Hydrogen sulphide alleviates depression-like behaviors by suppressing the hippocampal necroptosis-neuroinflammation-KP imbalance axis.

BACKGROUND: We have previously demonstrated that hydrogen sulfide (H(2)S) is sufficient to attenuate depressive-like behavior induced by chronic unpredictable mild stress (CUMS), but its underlying mechanisms remain largely unknown. It is well known that necroptosis is a trigger of inflammation and neuroinflammation-induced kynurenine pathway (KP) imbalance is the main pathogenesis of depression. Meanwhile, H(2)S plays a pivotal role in the inhibition of inflammatory pathways. Hence, the present study sought to investigate whether the antidepressant effect of H(2)S is attributable to the inhibition of the axis of hippocampal necroptosis-neuroinflammation-KP imbalance. METHODS: The depression model of Sprague-Dawley (SD) rats was established by CUMS for four consecutive weeks. The expressions of necroptosis-related protein and KP-related protein were evaluated by Western blotting (WB).

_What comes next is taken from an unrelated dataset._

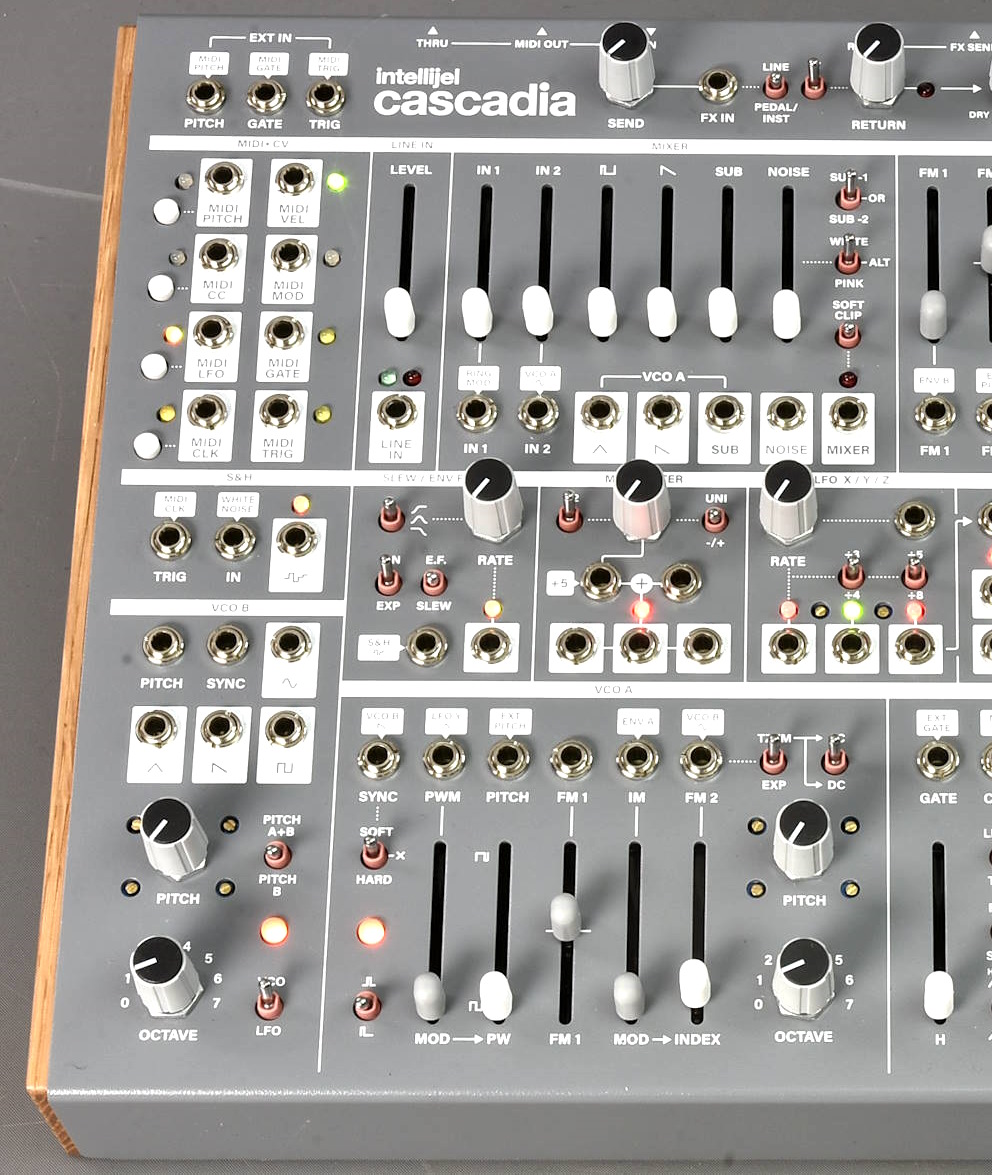Click the VCO A PWM input jack
The height and width of the screenshot is (1175, 992).
443,759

The levels of inflammatory factors were measured by enzyme-linked immunosorbent assay (ELISA). The hippocampal metabolites of tryptophan were determined by LC-MS/MS. RESULTS: In this study, we found that H(2)S was capable of inhibiting necroptosis and neuroinflammation and correcting KP imbalance in the hippocampus of CUMS-exposed rats. The enhancement of necroptosis via overexpressing RIPK3 reversed the antagonistic role of H(2)S in the depressive-like behaviors of CUMS-exposed rats and the inhibitory effects of H(2)S on necroptosis, neuroinflammation, and KP imbalance in the hippocampus of CUMS-exposed rats. Furthermore, overexpressing indoleamine 2,3-dioxygenase 1 (IDO1) abolished the correcting effect of H(2)S on hippocampal KP imbalance and the attenuating effect of H(2)S on depressive-like behaviors in the CUMS-exposed rats. CONCLUSION: The antidepressant-like role of H(2)S is achieved by negatively regulating the axis of necroptosis-neuroinflammation-KP imbalance in the hippocampus.